Alors que le Salon du livre de Montréal bat son plein du 14 au 19 novembre, Amazon suscite un tollé général après l’annonce d’une collaboration entre le géant en ligne et le Prix littéraire des collégiens. Dans la foulée, des libraires, éditeurs et auteurs ont pris position publiquement contre cette décision jugée compromettante pour le milieu du livre québécois.

Né en 2003, le Prix littéraire des collégiens, inspiré par le Prix Goncourt des lycéens, est un prix littéraire décerné annuellement à une œuvre littéraire de fiction québécoise par un jury composé de cégépiens et collégiens provenant des quatre coins de la province. Chaque année, la grande finale a lieu en avril, à Québec.

Vendredi 9 novembre, alors que les cinq finalistes sont annoncés, l’organisation du Prix dévoile, dans le même temps, la participation financière d’Amazon, le géant du web. Cette déclaration fait immédiatement mouche dans le milieu du livre québécois.

 

« […] Faut-il rappeler la précarité du commerce du livre et de l’édition ? Faut-il citer les méthodes inhumaines de ce géant de la vente en ligne, qui constitue un péril pour les petits commerçants et les milieux culturels ? »

 

Le 13 novembre, ce sont ces mêmes cinq finalistes qui tentent alors de s’opposer à cette décision via une lettre ouverte au quotidien Le Devoir. Les écrivains et écrivaines Karoline Georges, Kevin Lambert, Jean-Christophe Réhel, Lula Carballo et Dominique Fortier déplorent une « concurrence dangereuse » à l’encontre des acteurs du milieu. Ils précisent : « […] Faut-il rappeler la précarité du commerce du livre et de l’édition? Faut-il citer les méthodes inhumaines de ce géant de la vente en ligne, qui constitue un péril pour les petits commerçants et les milieux culturels ? ».

 

Capture d’écran du site Le Prix littéraire des collégiens – https://prixlitterairedescollegiens.ca/

 

Ces derniers sont intransigeants sur la question : la préservation de la littérature québécoise et la présence d’une multinationale comme Amazon, à titre de commanditaire pour le Prix, ne font clairement pas bon ménage. Ils ajoutent : « Des libraires loyaux, engagés et dévoués envers les livres qui font notre littérature se battent quotidiennement pour survivre dans un monde où rien n’échappe aux diktats du commerce et du profit. Le logo d’Amazon accolé à celui du Prix que nous aimons lui fait tristement ombrage ».
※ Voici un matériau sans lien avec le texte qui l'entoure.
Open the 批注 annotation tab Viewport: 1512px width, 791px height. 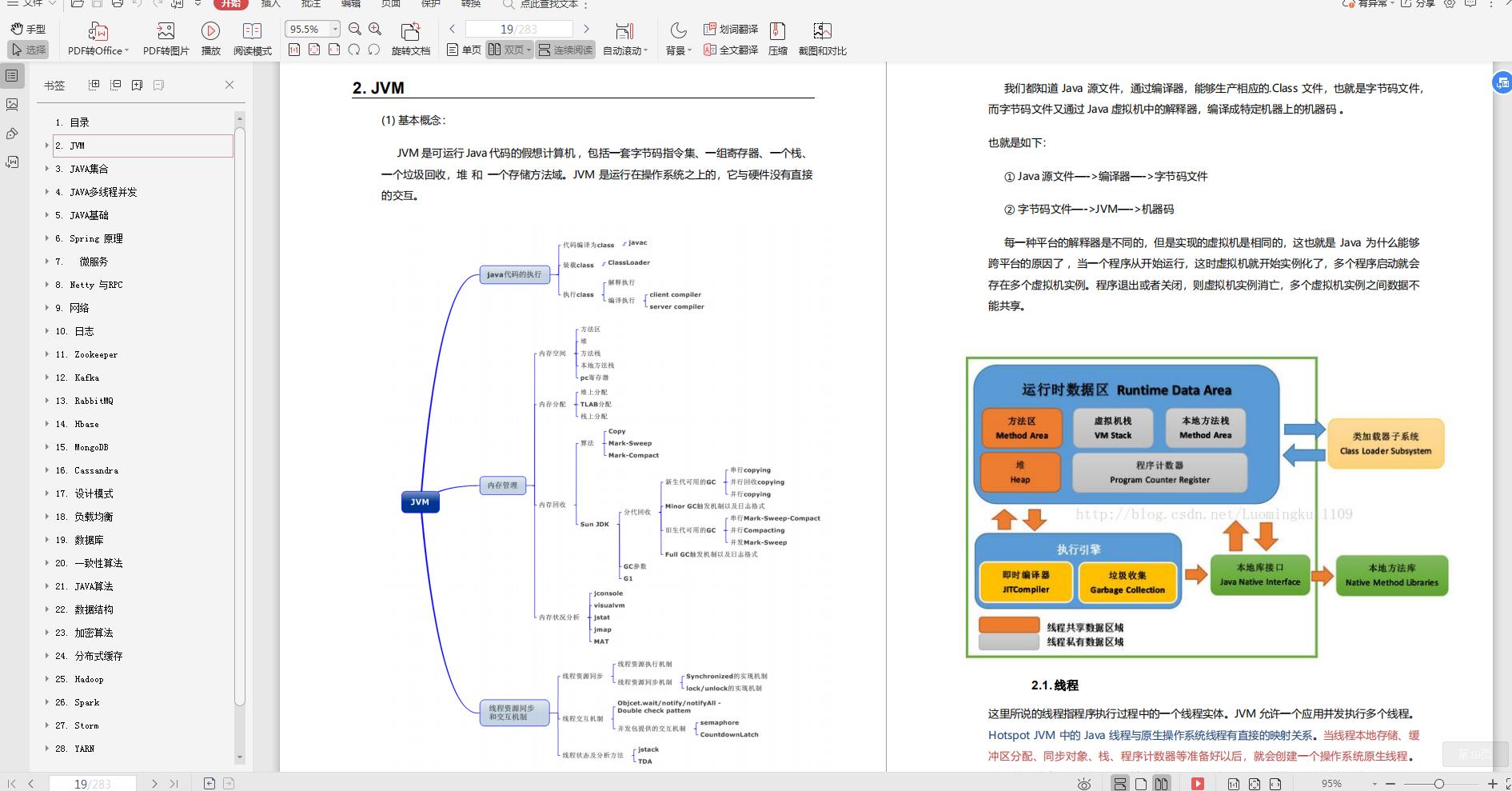(311, 5)
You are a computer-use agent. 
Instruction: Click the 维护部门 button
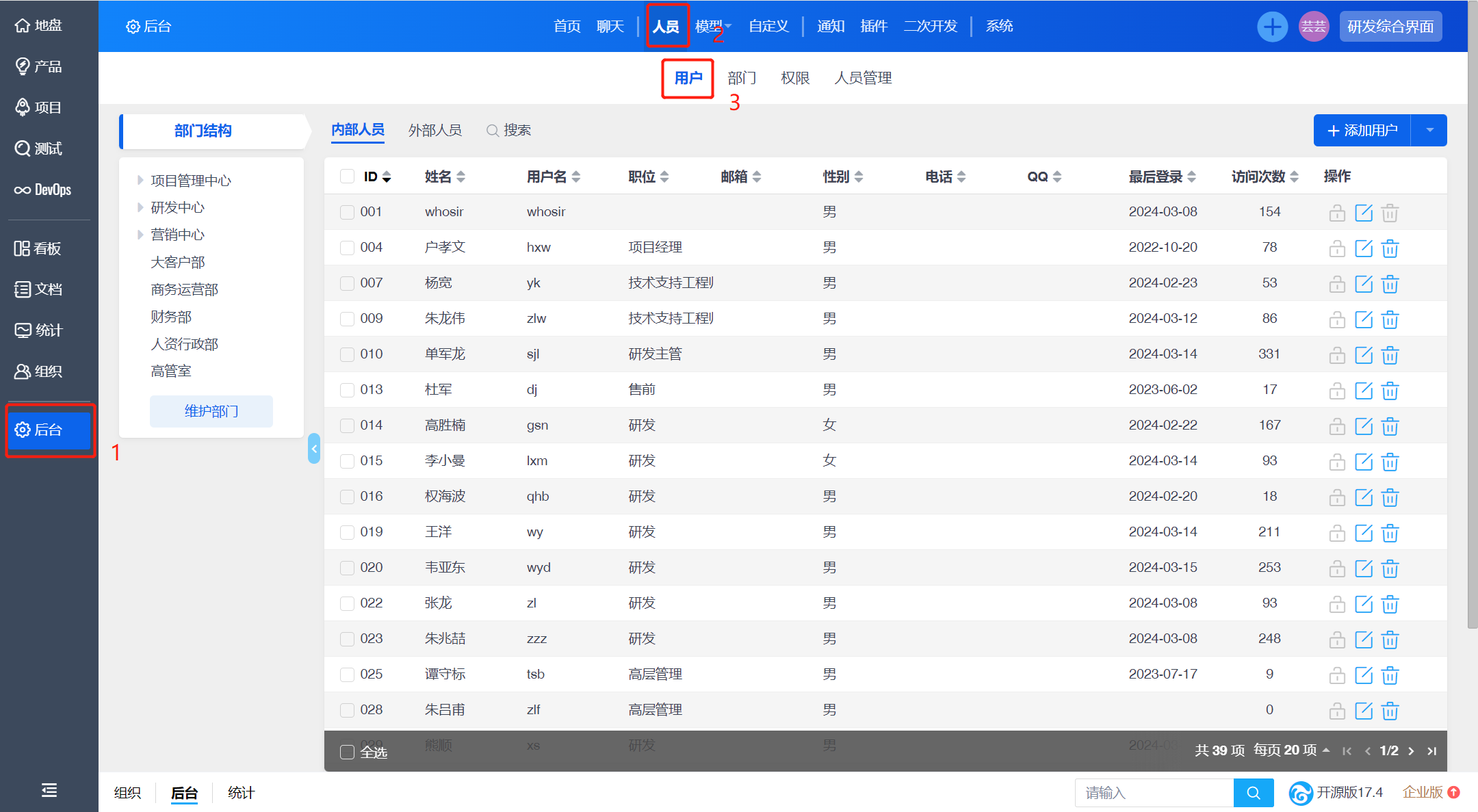[211, 411]
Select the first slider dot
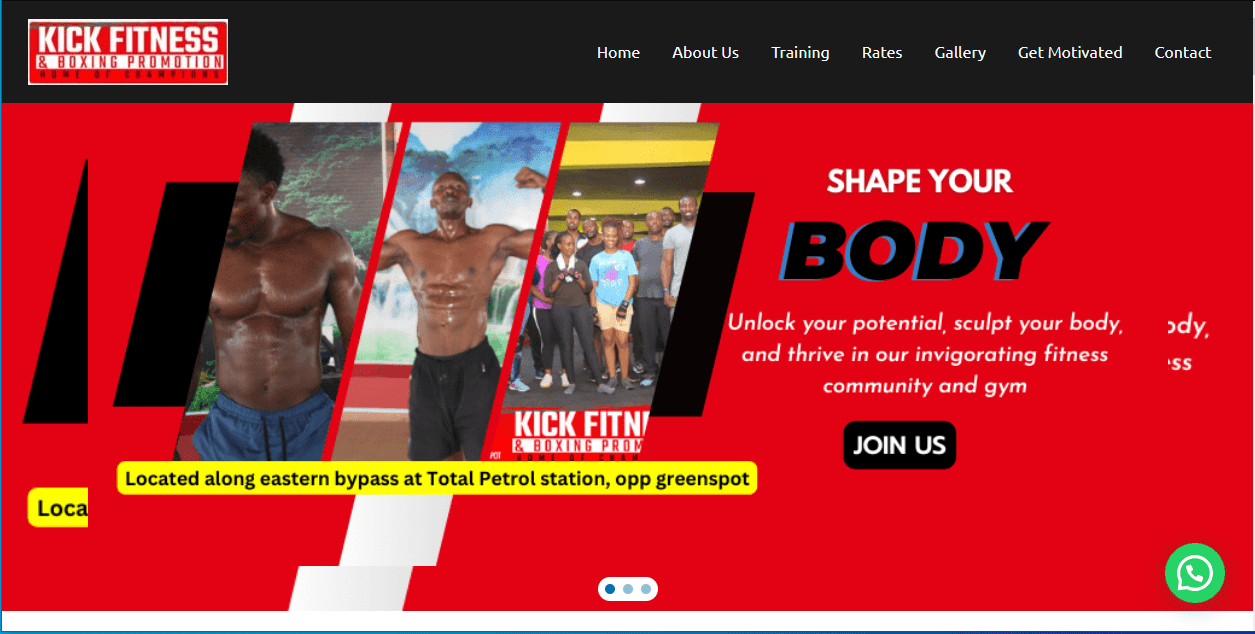This screenshot has height=634, width=1255. pos(610,589)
L’Association des libraires du Québec (ALQ), via sa directrice générale, Katherine Fafard, déplore elle aussi que les organisateurs n’aient pas trouvé une autre solution : « On a besoin d’argent de manière stable, concède-t-elle. Mais l’argent a tout de même une odeur ». De son côté, l’Association nationale des éditeurs de livres (ANEL) s’est dite « étonnée » d’une telle décision.

 

« On a besoin d’argent de manière stable. Mais l’argent a tout de même une odeur »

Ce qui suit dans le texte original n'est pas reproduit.